» **What is being asked**
Omitting all pictures, print the lines of the listing from the one containing "Task: Switch to the Insertar tab" through the final line, both ends included, with no other text.

» **Raw data**
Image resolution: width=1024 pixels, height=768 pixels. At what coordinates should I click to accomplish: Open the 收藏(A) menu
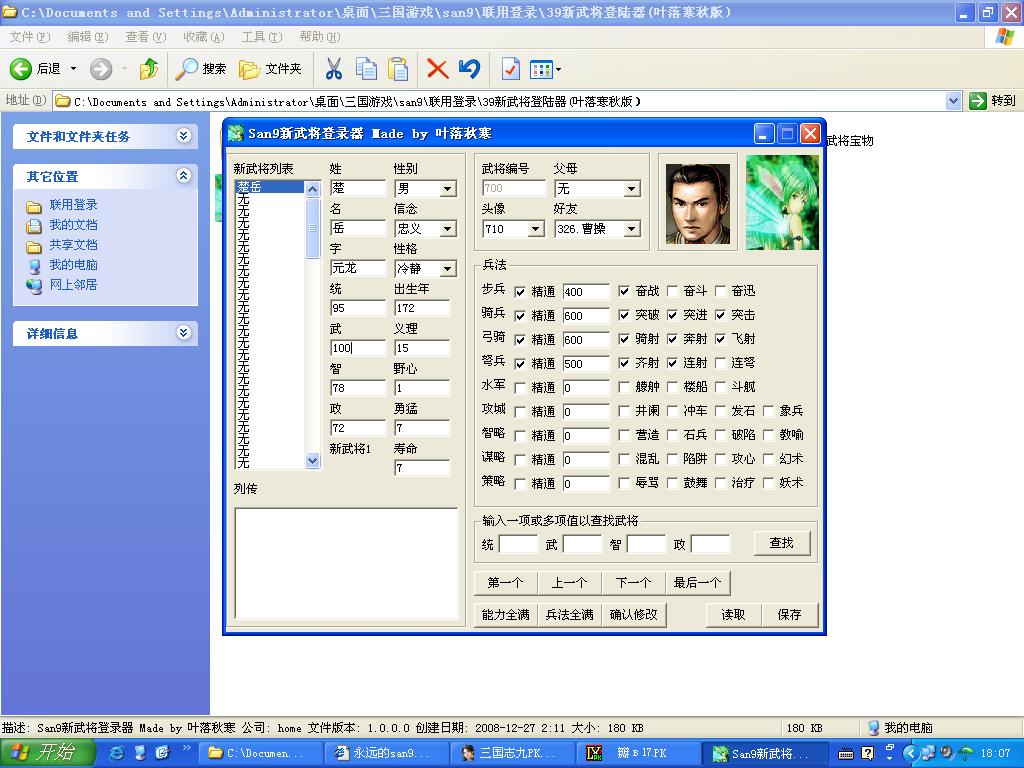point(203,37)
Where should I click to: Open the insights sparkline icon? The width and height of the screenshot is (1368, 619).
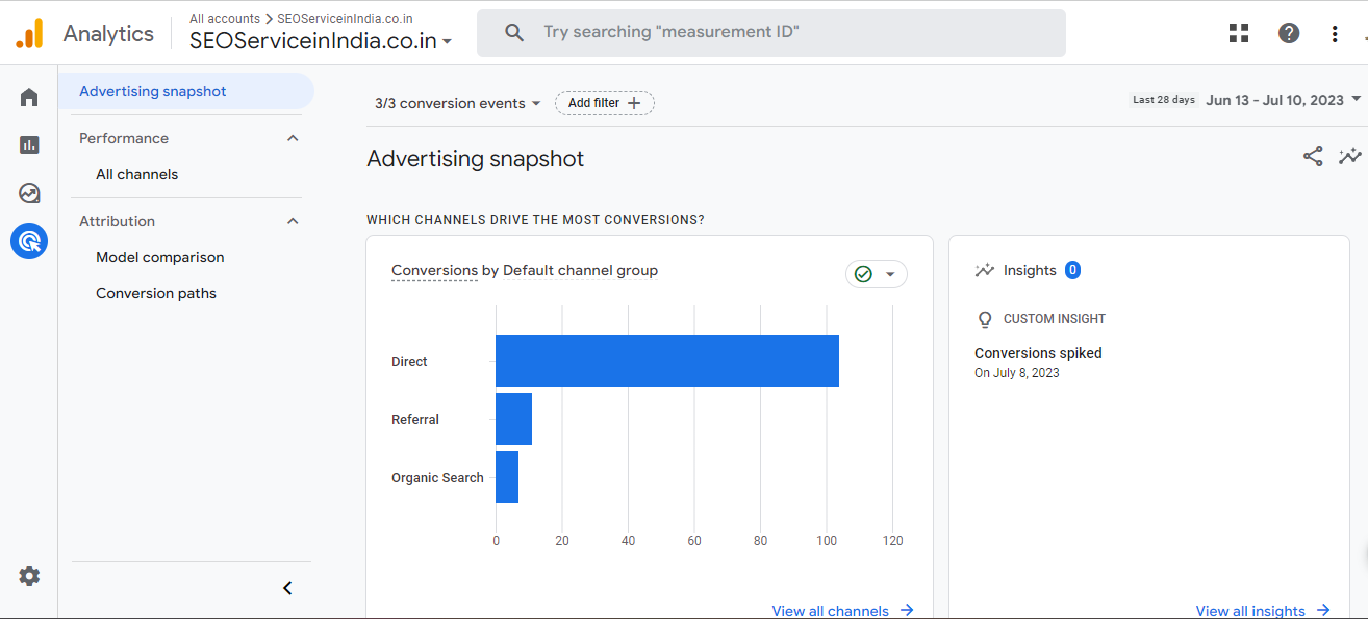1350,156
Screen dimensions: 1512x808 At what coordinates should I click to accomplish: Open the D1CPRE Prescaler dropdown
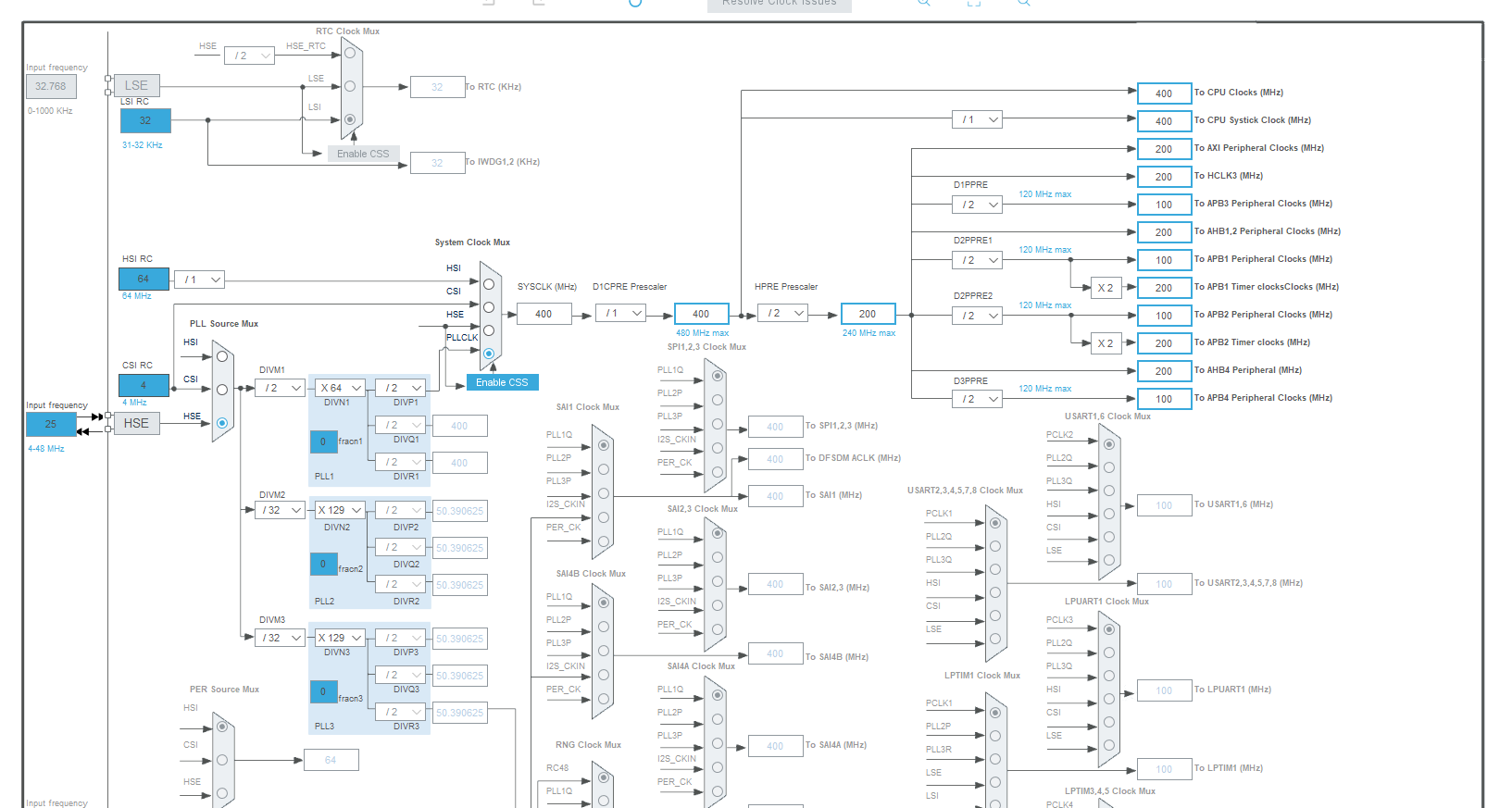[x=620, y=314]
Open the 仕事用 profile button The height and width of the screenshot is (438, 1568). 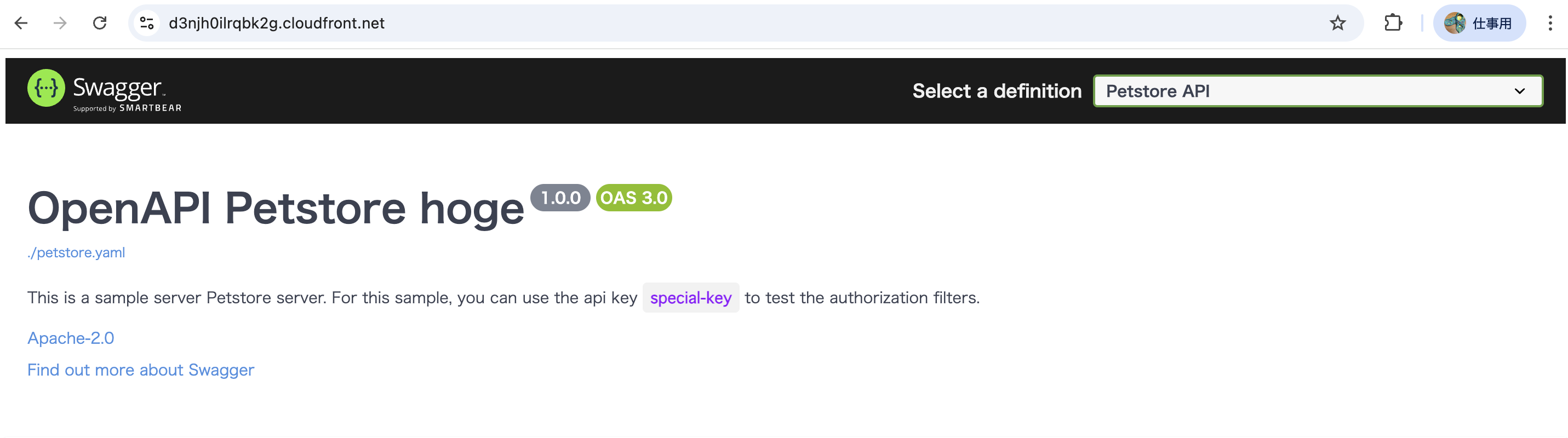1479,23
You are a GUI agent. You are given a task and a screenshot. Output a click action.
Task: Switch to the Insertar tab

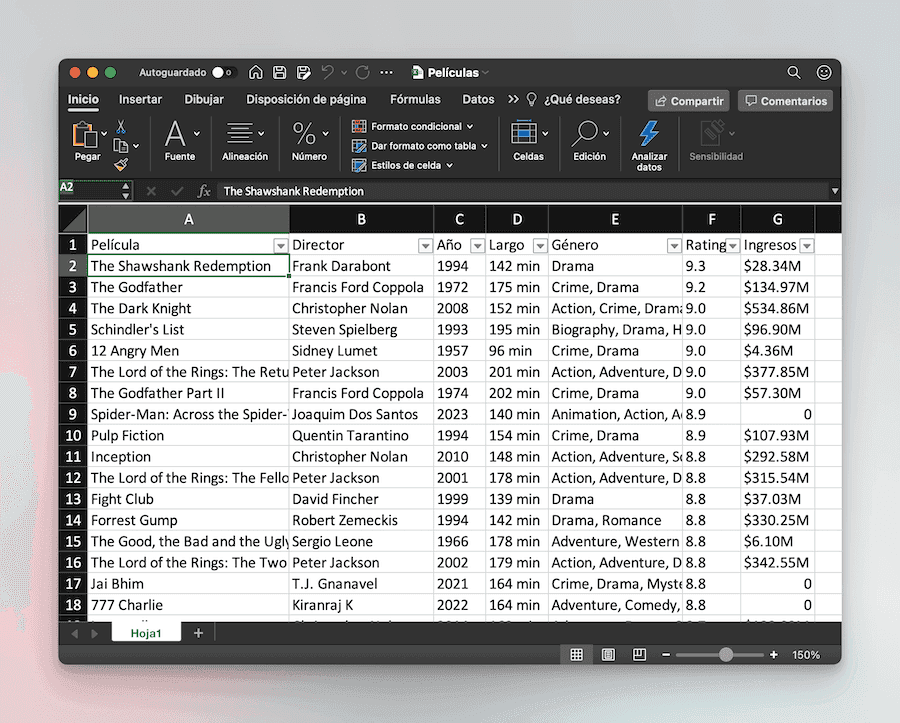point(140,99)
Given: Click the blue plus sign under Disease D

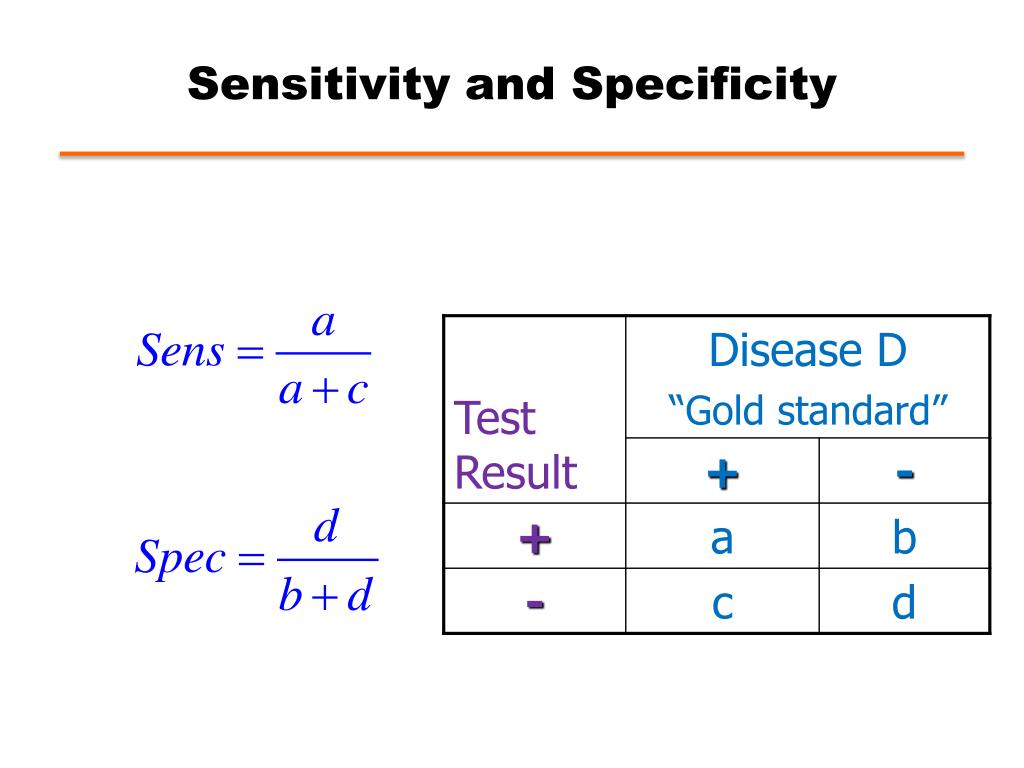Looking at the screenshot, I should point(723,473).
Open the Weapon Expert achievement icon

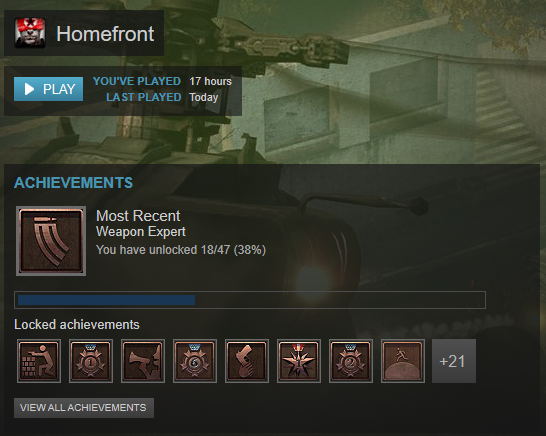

» **Solved exercise**
Task: Switch to the Insertar tab

point(140,99)
Given: Click the blue plus sign under Disease D

Looking at the screenshot, I should point(723,473).
Open the Weapon Expert achievement icon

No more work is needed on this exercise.